* **YOUR INSTRUCTIONS**:
Pull out every line of the records that contains the string "avatar".

* **MATERIAL SHOWN**:
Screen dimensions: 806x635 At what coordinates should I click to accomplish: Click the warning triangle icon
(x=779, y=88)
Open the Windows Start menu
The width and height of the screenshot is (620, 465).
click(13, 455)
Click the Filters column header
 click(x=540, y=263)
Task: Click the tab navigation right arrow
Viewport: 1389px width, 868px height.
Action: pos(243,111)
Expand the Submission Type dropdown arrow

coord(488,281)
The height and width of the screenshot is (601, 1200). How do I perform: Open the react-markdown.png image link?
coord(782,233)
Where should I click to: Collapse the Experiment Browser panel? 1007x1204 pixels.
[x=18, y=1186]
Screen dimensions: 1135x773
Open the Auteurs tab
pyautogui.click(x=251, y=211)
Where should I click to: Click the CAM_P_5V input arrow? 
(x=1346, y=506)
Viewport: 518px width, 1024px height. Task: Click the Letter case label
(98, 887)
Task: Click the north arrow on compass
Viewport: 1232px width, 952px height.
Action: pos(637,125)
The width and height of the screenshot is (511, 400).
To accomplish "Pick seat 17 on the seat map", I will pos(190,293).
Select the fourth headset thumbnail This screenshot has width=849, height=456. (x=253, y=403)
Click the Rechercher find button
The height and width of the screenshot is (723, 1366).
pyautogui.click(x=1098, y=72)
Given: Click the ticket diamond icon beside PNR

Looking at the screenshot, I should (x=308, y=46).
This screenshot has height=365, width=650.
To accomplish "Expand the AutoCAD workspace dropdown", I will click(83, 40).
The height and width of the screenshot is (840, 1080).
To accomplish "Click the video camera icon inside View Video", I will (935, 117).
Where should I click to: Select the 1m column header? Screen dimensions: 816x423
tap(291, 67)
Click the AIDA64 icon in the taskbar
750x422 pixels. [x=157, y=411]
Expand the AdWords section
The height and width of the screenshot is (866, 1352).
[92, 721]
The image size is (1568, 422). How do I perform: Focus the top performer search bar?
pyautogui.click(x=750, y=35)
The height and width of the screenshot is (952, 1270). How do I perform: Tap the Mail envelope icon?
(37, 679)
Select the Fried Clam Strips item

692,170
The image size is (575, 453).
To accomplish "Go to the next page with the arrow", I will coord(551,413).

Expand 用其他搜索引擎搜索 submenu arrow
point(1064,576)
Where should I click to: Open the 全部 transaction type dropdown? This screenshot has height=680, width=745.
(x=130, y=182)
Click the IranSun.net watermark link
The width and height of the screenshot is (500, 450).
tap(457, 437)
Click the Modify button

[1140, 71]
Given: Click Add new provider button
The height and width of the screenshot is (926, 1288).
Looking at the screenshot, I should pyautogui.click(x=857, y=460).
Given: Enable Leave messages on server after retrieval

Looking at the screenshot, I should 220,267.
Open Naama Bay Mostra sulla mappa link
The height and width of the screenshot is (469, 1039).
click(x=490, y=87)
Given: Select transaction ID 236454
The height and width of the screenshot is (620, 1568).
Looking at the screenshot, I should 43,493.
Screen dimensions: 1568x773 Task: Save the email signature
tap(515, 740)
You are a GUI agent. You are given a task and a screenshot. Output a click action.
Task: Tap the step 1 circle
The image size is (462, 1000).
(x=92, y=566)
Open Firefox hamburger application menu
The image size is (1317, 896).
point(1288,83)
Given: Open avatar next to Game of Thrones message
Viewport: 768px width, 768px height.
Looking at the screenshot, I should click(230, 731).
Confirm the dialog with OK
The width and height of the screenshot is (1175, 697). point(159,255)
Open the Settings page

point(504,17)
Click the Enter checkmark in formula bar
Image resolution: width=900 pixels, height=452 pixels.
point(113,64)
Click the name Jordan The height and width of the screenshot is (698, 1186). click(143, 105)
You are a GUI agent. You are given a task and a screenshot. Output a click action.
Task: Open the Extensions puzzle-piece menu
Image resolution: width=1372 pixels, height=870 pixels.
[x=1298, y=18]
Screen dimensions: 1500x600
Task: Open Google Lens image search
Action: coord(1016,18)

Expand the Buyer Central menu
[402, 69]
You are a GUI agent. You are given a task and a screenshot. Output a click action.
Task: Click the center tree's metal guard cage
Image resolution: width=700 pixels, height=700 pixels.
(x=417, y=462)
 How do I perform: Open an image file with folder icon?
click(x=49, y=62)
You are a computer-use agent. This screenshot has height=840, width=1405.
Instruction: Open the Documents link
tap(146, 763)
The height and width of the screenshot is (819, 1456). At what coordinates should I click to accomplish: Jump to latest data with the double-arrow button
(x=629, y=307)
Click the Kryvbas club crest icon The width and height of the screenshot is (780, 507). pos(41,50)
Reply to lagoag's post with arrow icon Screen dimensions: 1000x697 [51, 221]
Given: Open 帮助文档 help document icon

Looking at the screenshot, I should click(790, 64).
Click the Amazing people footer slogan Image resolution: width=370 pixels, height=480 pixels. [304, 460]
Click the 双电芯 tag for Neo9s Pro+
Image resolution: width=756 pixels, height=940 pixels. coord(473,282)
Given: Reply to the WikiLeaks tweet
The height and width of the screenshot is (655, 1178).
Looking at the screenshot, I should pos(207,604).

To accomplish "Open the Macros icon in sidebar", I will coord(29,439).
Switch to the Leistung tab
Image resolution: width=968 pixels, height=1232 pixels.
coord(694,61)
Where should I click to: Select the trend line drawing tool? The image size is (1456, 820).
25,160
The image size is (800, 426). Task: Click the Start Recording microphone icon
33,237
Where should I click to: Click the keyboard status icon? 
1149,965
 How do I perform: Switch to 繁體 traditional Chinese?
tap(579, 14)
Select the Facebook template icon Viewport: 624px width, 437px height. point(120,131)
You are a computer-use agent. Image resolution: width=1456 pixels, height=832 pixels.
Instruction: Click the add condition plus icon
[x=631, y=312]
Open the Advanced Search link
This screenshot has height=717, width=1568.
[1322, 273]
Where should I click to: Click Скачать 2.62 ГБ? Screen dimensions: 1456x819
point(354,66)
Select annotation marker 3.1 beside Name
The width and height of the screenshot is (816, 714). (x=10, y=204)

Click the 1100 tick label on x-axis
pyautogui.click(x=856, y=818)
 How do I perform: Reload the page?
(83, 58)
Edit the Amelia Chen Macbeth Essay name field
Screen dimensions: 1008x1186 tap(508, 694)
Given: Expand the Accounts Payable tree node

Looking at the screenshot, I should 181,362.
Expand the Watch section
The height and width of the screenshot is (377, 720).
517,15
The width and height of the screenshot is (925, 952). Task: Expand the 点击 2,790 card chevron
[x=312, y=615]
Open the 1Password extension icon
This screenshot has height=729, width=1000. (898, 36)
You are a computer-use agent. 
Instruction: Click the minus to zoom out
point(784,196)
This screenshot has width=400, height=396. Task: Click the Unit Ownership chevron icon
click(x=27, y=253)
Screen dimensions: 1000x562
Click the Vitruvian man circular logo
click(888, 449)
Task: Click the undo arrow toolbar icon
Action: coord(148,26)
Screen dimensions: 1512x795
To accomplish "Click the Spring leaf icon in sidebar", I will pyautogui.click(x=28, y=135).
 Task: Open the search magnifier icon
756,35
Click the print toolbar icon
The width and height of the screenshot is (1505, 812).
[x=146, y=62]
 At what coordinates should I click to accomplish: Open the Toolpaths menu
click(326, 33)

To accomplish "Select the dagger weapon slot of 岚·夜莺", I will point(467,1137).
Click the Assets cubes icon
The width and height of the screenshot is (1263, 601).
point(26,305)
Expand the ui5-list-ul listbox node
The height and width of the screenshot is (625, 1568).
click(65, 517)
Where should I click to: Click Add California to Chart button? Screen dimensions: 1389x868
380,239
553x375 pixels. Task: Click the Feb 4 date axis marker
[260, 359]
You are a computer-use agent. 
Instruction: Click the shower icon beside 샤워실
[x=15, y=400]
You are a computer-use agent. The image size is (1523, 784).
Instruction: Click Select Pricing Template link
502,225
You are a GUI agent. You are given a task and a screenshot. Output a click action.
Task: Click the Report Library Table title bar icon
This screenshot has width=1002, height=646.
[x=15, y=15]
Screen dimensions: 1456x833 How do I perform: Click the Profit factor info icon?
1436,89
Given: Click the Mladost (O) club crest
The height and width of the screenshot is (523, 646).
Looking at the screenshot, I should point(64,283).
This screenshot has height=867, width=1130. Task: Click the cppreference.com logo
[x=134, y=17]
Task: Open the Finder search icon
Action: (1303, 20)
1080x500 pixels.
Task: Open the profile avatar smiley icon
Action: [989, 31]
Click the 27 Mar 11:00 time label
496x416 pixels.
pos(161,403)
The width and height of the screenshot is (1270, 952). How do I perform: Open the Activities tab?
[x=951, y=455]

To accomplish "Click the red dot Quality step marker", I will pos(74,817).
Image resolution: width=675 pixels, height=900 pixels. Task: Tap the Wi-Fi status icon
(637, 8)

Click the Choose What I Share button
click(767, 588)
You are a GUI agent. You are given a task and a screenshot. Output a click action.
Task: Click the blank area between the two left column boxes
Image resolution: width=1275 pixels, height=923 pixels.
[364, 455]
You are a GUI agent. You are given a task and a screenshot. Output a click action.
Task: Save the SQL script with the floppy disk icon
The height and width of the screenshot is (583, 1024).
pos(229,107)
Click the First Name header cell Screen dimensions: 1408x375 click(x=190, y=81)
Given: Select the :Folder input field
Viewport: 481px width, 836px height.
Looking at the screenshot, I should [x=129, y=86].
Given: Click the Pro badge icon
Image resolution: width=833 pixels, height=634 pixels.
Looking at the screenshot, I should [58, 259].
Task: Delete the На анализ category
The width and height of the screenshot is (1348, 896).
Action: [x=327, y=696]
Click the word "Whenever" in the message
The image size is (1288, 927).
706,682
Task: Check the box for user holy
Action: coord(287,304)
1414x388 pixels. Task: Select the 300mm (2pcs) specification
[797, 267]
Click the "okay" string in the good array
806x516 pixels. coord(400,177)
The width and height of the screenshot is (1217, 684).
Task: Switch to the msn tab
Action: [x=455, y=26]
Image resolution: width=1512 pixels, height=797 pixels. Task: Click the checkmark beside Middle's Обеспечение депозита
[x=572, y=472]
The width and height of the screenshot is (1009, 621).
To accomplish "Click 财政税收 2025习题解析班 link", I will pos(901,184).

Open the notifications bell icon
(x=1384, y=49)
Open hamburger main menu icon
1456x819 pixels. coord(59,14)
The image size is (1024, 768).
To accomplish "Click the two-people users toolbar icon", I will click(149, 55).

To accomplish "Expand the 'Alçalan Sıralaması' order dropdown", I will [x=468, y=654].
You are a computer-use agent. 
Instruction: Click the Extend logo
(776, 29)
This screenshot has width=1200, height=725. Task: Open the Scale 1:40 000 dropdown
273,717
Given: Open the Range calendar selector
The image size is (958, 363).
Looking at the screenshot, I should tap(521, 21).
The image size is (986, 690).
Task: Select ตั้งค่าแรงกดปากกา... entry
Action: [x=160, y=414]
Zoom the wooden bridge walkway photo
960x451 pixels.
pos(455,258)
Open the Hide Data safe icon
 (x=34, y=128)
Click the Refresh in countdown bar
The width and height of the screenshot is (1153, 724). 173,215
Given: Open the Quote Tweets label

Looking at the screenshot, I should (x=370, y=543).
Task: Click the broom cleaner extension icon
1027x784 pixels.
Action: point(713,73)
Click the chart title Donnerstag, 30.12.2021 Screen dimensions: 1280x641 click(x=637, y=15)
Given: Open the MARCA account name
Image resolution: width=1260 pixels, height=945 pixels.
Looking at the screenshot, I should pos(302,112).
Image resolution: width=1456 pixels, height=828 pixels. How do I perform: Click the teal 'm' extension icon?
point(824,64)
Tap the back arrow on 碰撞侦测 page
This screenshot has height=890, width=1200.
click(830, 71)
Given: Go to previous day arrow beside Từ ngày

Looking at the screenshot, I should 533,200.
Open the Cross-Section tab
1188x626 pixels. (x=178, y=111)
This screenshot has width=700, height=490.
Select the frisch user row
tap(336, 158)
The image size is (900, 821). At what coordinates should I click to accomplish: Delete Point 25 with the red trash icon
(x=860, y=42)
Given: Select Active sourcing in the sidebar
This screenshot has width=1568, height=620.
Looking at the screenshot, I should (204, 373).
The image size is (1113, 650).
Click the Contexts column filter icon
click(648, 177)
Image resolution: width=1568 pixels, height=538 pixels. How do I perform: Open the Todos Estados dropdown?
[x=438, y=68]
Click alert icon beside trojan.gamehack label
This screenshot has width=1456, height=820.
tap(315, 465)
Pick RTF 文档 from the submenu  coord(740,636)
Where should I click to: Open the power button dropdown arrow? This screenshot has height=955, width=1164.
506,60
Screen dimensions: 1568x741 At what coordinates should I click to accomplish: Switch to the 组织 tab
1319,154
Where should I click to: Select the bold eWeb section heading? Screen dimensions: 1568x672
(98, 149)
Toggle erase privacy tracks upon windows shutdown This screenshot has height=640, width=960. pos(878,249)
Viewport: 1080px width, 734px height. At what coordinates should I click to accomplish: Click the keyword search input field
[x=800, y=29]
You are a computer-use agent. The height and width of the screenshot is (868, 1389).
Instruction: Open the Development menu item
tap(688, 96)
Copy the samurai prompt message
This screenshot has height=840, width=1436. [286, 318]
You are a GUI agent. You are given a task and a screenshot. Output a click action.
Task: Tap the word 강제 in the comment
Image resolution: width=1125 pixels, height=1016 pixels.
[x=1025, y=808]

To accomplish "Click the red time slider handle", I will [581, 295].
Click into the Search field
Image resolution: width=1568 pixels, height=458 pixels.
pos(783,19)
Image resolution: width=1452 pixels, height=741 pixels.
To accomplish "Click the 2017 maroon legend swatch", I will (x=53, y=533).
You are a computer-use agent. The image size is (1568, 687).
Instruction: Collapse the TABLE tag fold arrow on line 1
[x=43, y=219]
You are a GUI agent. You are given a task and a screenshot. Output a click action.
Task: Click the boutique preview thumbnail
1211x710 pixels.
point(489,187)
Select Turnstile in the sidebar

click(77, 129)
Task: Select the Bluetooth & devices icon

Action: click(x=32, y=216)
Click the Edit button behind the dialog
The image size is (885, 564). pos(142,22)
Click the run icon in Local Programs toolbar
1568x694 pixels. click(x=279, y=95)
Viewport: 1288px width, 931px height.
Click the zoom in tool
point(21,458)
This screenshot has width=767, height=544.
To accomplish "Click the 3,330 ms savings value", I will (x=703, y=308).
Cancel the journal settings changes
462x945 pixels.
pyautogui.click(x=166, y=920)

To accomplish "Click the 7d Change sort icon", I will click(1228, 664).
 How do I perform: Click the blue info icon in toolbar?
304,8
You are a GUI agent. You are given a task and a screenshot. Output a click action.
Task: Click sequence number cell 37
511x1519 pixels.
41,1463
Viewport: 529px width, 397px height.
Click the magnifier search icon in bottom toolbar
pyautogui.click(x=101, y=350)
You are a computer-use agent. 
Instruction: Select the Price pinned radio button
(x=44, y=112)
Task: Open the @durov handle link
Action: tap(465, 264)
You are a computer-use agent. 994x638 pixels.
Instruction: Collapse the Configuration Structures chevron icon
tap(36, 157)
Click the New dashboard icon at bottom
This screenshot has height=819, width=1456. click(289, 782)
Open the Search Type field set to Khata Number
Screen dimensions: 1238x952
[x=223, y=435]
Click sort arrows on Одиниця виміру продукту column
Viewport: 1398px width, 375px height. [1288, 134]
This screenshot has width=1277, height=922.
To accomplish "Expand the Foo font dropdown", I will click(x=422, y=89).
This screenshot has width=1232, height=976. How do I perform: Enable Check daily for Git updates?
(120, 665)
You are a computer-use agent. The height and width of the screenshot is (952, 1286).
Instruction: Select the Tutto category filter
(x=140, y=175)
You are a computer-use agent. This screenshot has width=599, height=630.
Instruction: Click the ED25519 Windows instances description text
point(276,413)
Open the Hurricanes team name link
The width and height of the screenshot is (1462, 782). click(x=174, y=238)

* **ANSWER TO THIS PROBLEM**:
Given: Open avatar next to Game of Thrones message
Task: Open the profile avatar smiley icon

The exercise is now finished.